=== Task inputs ===
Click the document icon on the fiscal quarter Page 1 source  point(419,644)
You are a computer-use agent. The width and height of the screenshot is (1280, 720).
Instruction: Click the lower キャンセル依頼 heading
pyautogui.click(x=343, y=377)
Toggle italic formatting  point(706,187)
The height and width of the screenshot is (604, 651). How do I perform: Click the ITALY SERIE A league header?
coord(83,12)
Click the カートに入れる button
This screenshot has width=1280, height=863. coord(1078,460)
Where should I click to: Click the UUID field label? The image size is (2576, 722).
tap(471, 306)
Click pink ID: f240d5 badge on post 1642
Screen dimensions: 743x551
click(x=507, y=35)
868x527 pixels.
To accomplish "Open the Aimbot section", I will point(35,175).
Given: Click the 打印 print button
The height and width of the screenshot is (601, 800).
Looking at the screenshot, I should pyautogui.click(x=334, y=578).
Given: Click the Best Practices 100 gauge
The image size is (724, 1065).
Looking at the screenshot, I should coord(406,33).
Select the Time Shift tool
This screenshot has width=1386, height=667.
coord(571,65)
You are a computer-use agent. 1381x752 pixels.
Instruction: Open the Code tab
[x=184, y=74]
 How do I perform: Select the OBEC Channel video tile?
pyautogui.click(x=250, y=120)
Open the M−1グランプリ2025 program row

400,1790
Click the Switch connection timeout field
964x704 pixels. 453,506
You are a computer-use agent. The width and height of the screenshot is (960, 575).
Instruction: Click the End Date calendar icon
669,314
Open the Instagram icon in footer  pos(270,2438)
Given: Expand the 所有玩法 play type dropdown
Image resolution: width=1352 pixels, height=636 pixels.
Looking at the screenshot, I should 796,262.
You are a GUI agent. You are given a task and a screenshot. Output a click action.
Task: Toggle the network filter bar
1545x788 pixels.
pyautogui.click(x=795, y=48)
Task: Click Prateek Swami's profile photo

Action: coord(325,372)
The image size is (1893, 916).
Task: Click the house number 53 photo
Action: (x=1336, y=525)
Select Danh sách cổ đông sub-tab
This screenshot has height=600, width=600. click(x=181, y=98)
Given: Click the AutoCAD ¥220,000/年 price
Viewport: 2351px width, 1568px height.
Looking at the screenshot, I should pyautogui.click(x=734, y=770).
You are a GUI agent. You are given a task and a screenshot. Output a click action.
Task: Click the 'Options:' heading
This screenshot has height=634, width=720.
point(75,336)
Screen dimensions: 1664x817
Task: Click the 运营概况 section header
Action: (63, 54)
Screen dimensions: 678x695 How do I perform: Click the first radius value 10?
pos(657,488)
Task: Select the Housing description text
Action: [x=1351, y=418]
===
**Problem description**
All lines in the records above with "Toggle" need to be found and copied.

**Task result**
Toggle italic formatting  point(706,187)
Task: Toggle the network filter bar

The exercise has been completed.